- Born: 1841 County Roscommon, Ireland
- Died: 22 January 1879 Isandlwana, South Africa
- Allegiance: United Kingdom
- Branch: British Army
- Rank: Private
- Unit: 24th Regiment of Foot
- Conflicts: Andaman Islands Expedition Anglo-Zulu War Battle of Isandlwana †
- Awards: Victoria Cross

= William Griffiths (VC) =

Irish recipient of the Victoria Cross

William Griffiths VC (1841 – 22 January 1879) was an Irish recipient of the Victoria Cross, the highest and most prestigious award for gallantry in the face of the enemy that can be awarded to British and Commonwealth forces.

==Details==
His VC not awarded for bravery in action against the enemy, but for bravery at sea in saving life in storm off Andaman Islands. Griffiths, born in County Roscommon, was about 26 years old, and a private in the 2nd Battalion, 24th Regiment of Foot (later The South Wales Borderers), British Army during the Andaman Islands Expedition when the following deed took place for which he was awarded the VC.

On 7 May 1867 at the island of Little Andaman, eastern India, in the Bay of Bengal, Private Griffiths was one of a party of five (David Bell, James Cooper, Campbell Mellis Douglas and Thomas Murphy) of the 2/24th Regiment, who risked their lives in manning a boat and proceeding through dangerous surf to rescue some of their comrades who had been sent to the island to find out the fate of the commander and seven of the crew, who had landed from the ship Assam Valley and were feared murdered by the cannibalistic islanders.

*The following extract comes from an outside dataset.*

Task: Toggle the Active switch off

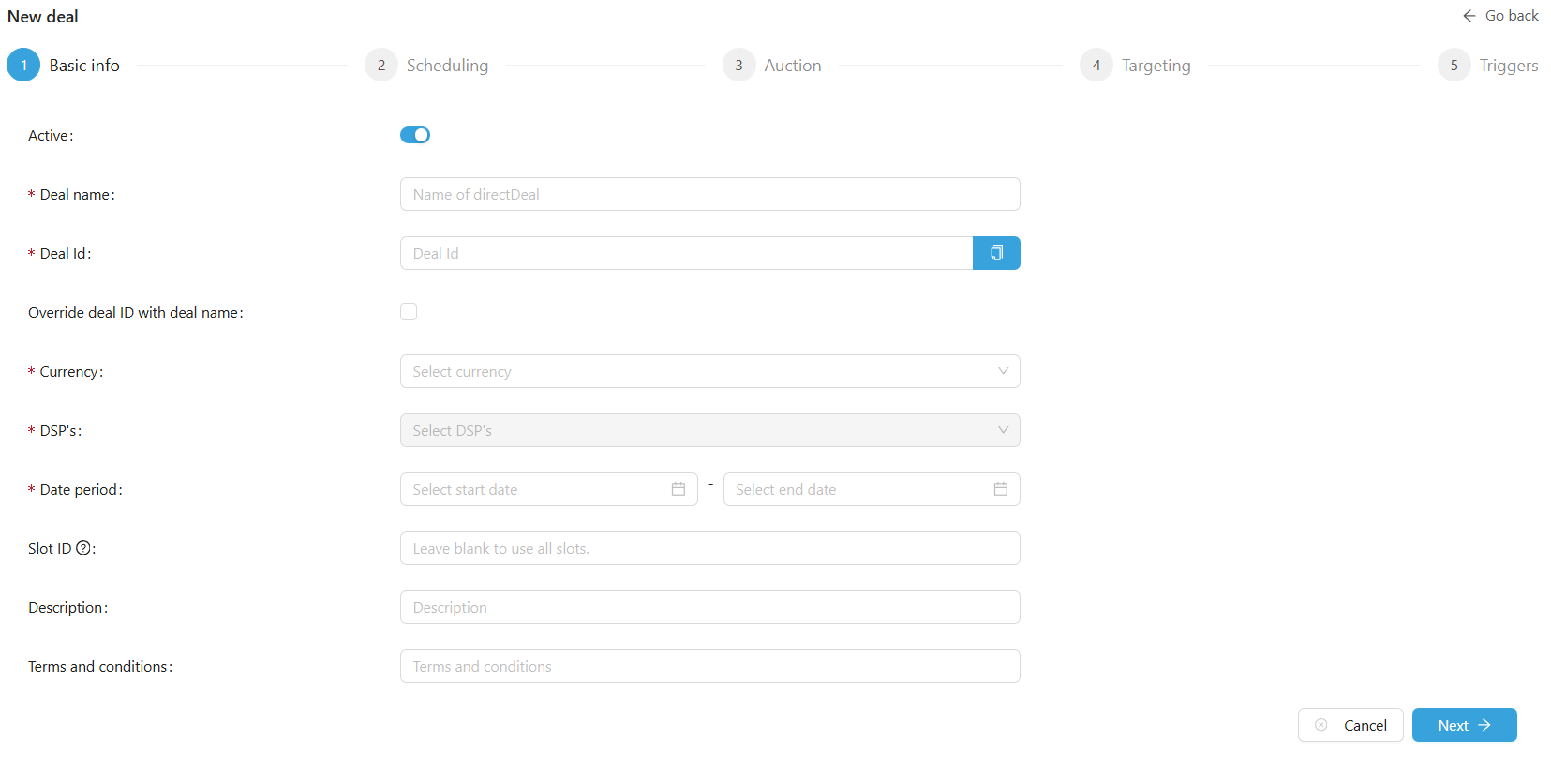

The citation was gazetted on 17 December 1867:

THE Queen has been graciously pleased to signify Her intention to confer the decoration of the Victoria Cross on the undermentioned Officer and Private Soldiers of Her Majesty's Army, whose claims to the same have been submitted for Her Majesty's approval, for their gallant conduct at the Little Andaman Island, as recorded against their names, viz. :—

2nd Battalion, 24th Regiment: Assistant-Surgeon Campbell Millis Douglas, M.D, Private Thomas Murphy, Private James Cooper, Private David Bell, Private William Griffiths.

For the very gallant and daring manner in which, on the 7th of May, 1867, they risked their lives in manning a boat and proceeding through a dangerous surf to the rescue of some of their comrades, who formed part of an expedition which had been sent to the Island of Little Andaman, by order of the Chief Commissioner of British Burmah, with the view of ascertaining the fate of the Commander and seven of the crew of the ship " Assam Valley," who had landed there, and were supposed to have been murdered by the
natives.

The officer who commanded the troops on the occasion reports : About an hour later in the day Dr. Douglas, 2nd Battalion, 24th
."Regiment, and the four Privates referred" to, gallantly manning the second gig, made their way through the surf almost to the shore, but finding their boat was half filled with water, they retired. A second attempt made by Dr. Douglas and party proved successful, five of us being safely passed through the surf to the boats outside. A third and last trip got the whole of the party left on shore safe to the boats. It is stated that Dr. Douglas accomplished these trips through the surf to the shore by no ordinary exertion. He stood in the bows of the boat, and worked her in an intrepid and seamanlike manner, cool to a degree, as
if what he was then doing was an ordinary act of every-day life. The four Privates behaved in an equally cool and collected manner, rowing through the roughest surf when the slightest hesitation or want of pluck on the part of any one of them would have been
attended by the gravest results. It is reported that seventeen officers and men were thus saved from what must otherwise have been a fearful risk, if not certainty of death.

He was killed in action, in the Battle of Isandhlwana in Zululand, on 22 January 1879 during the Anglo-Zulu War

==The medal==
His Victoria Cross is displayed at the Regimental Museum of The Royal Welsh (Brecon, Powys, Wales).